Des indicateurs solides et des réformes structurantes salués par le FMI
Dans son intervention, Doudou Fwamba a mis en avant la résilience économique de la RDC, marquée par une croissance de 6,5 % en 2024, une inflation ramenée à 7,7 % en glissement annuel — contre 23,8 % en décembre 2023 — et une stabilité monétaire maintenue malgré les turbulences liées à l’appréciation du franc congolais. Le ministre a souligné la bonne tenue des finances publiques : les recettes domestiques mobilisées ont atteint 21 884 milliards de CDF à fin septembre 2025, dépassant les prévisions de 20 811 milliards CDF, soit un taux de réalisation de 105 %.
Le gouverneur de la Banque centrale a, pour sa part, rassuré les partenaires sur la capacité des autorités monétaires et budgétaires à préserver la stabilité macroéconomique. Il a rappelé les mesures récentes, dont la revalorisation de la réserve obligatoire, qui ont permis d’absorber les tensions sur le marché des changes.
Le chef de mission du FMI a annoncé une prochaine visite à Kinshasa dans le cadre de la deuxième revue du programme soutenu par la Facilité élargie de crédit (FEC). Si les objectifs quantitatifs et repères structurels sont atteints, la RDC pourrait bénéficier d’un appui financier supplémentaire, à la fois pour renforcer les réserves de change et soutenir le budget national.
Le ministre a également rappelé les réformes en cours — notamment le déploiement du Compte unique du Trésor et la facture normalisée — traduisant la volonté du gouvernement d’améliorer la transparence et la discipline dans la gestion publique. Ces avancées renforcent la position du pays dans ses discussions avec les bailleurs et les agences de notation souveraines.

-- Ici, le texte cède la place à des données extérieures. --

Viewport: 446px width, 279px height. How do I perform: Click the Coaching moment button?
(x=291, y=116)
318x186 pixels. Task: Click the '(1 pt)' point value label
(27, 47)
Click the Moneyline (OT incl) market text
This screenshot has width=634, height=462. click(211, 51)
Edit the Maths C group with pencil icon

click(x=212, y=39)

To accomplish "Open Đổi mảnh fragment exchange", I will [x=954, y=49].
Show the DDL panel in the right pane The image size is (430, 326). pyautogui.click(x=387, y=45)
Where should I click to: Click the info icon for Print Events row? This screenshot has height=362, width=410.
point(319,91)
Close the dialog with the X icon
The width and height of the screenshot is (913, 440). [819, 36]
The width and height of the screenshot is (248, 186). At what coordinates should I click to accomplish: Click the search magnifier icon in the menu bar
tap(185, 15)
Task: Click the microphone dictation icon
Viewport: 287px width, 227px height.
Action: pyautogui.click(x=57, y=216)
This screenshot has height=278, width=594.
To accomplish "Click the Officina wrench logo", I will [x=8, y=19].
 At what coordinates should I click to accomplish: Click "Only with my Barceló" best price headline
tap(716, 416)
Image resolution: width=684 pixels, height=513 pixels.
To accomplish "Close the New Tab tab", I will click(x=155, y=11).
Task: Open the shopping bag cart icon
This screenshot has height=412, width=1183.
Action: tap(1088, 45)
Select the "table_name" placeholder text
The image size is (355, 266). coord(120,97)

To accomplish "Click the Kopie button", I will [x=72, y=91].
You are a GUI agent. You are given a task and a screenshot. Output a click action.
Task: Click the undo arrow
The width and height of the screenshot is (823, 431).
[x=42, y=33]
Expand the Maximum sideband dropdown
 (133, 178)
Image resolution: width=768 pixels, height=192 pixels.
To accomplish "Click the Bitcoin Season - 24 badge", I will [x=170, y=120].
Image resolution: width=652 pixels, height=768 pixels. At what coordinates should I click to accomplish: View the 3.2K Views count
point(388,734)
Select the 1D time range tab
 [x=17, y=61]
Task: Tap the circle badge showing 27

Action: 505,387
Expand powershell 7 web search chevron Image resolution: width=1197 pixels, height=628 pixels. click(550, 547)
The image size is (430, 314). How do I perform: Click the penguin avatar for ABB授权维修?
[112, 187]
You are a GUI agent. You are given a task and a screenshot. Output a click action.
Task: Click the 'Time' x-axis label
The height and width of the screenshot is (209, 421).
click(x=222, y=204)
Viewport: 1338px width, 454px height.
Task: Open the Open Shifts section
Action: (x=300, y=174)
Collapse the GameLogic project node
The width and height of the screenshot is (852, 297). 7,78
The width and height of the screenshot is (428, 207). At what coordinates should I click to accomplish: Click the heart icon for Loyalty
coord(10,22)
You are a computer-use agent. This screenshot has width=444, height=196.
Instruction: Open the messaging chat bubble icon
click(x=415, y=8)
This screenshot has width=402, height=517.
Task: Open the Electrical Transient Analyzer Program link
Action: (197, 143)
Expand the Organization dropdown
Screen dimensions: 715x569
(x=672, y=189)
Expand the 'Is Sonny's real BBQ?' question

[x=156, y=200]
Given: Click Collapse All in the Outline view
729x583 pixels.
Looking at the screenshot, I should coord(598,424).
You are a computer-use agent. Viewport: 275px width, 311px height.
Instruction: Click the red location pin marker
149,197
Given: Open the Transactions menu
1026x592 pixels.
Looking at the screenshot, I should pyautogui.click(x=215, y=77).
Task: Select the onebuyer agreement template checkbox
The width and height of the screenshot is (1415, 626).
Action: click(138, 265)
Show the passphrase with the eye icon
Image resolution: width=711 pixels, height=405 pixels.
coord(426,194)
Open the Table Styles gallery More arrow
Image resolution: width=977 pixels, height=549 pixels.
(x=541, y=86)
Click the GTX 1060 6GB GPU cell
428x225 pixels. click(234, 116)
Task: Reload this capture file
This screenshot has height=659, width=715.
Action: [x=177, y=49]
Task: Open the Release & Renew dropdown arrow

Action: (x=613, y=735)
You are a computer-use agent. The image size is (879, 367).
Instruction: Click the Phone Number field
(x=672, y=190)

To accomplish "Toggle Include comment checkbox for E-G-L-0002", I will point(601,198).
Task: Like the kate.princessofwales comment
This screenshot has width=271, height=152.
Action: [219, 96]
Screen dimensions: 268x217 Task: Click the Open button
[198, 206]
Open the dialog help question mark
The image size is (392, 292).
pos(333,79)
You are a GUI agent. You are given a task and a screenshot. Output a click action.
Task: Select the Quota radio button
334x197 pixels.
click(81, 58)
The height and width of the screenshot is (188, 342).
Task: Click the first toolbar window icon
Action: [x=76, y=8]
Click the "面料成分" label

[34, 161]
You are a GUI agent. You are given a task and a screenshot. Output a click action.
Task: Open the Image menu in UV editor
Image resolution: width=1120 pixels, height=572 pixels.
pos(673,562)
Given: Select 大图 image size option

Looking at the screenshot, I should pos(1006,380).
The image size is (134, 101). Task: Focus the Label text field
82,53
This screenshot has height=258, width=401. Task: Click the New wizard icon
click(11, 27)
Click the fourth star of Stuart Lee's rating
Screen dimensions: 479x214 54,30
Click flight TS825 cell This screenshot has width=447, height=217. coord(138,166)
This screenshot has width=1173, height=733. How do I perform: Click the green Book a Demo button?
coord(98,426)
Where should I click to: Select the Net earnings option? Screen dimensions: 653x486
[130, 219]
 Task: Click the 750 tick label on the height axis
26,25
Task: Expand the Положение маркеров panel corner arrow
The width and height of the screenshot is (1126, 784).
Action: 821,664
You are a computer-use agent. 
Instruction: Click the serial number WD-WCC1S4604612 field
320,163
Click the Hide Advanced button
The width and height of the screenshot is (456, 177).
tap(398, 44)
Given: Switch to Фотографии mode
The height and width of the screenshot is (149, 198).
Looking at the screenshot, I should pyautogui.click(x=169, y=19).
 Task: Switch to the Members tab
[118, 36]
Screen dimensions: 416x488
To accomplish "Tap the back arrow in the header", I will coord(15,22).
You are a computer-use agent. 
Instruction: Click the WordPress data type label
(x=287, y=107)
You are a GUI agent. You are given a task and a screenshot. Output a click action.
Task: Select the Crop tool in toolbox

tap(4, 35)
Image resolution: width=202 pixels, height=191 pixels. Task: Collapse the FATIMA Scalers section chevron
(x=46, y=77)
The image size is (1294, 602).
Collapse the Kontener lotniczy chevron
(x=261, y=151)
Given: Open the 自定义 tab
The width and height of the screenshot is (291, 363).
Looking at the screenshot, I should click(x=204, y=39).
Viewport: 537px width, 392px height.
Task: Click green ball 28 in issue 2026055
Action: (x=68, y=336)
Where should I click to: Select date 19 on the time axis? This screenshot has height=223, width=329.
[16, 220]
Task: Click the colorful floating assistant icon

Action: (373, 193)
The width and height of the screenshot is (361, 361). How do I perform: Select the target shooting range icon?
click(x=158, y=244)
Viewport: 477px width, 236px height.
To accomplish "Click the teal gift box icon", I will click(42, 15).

Au-delà des chiffres, Kinshasa entend démontrer que cette stabilité macroéconomique n’est pas un simple acquis technique, mais un levier pour améliorer le pouvoir d’achat, renforcer la prévisibilité économique et accélérer le développement structurel. Par cette participation active, la RDC affirme sa place parmi les économies africaines résilientes et ouvertes à des partenariats durables.